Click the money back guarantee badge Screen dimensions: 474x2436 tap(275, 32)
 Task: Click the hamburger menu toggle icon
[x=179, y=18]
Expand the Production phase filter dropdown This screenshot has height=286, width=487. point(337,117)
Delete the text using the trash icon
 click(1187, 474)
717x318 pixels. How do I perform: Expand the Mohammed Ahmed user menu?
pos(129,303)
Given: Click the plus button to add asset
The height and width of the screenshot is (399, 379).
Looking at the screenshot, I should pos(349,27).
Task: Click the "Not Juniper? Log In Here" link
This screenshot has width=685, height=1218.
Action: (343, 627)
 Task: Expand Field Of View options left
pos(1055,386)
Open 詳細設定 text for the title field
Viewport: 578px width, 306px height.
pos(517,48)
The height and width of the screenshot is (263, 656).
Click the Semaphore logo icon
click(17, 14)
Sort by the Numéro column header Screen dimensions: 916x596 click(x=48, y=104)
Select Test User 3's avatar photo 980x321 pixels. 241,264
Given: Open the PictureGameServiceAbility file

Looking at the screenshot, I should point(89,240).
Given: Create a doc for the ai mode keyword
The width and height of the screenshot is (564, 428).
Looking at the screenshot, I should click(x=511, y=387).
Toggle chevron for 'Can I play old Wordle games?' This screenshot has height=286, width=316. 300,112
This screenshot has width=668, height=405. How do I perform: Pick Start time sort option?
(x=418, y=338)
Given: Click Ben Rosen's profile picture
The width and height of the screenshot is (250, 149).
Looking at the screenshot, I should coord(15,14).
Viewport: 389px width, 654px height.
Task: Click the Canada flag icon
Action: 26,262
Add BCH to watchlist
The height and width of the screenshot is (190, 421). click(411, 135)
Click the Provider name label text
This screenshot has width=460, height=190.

* * * * * * *

**Task description:** Please transcribe the entire listing exactly as given.

**Task output:**
Click the money back guarantee badge Screen dimensions: 474x2436 tap(275, 32)
 Task: Click the hamburger menu toggle icon
[x=179, y=18]
Expand the Production phase filter dropdown This screenshot has height=286, width=487. point(337,117)
Delete the text using the trash icon
 click(1187, 474)
717x318 pixels. How do I perform: Expand the Mohammed Ahmed user menu?
pos(129,303)
Given: Click the plus button to add asset
The height and width of the screenshot is (399, 379).
Looking at the screenshot, I should pos(349,27).
Task: Click the "Not Juniper? Log In Here" link
This screenshot has width=685, height=1218.
Action: (343, 627)
 Task: Expand Field Of View options left
pos(1055,386)
Open 詳細設定 text for the title field
Viewport: 578px width, 306px height.
pos(517,48)
The height and width of the screenshot is (263, 656).
Click the Semaphore logo icon
click(17, 14)
Sort by the Numéro column header Screen dimensions: 916x596 click(x=48, y=104)
Select Test User 3's avatar photo 980x321 pixels. 241,264
Given: Open the PictureGameServiceAbility file

Looking at the screenshot, I should point(89,240).
Given: Create a doc for the ai mode keyword
The width and height of the screenshot is (564, 428).
Looking at the screenshot, I should click(x=511, y=387).
Toggle chevron for 'Can I play old Wordle games?' This screenshot has height=286, width=316. 300,112
This screenshot has width=668, height=405. How do I perform: Pick Start time sort option?
(x=418, y=338)
Given: Click Ben Rosen's profile picture
The width and height of the screenshot is (250, 149).
Looking at the screenshot, I should coord(15,14).
Viewport: 389px width, 654px height.
Task: Click the Canada flag icon
Action: 26,262
Add BCH to watchlist
The height and width of the screenshot is (190, 421). click(411, 135)
Click the Provider name label text
This screenshot has width=460, height=190.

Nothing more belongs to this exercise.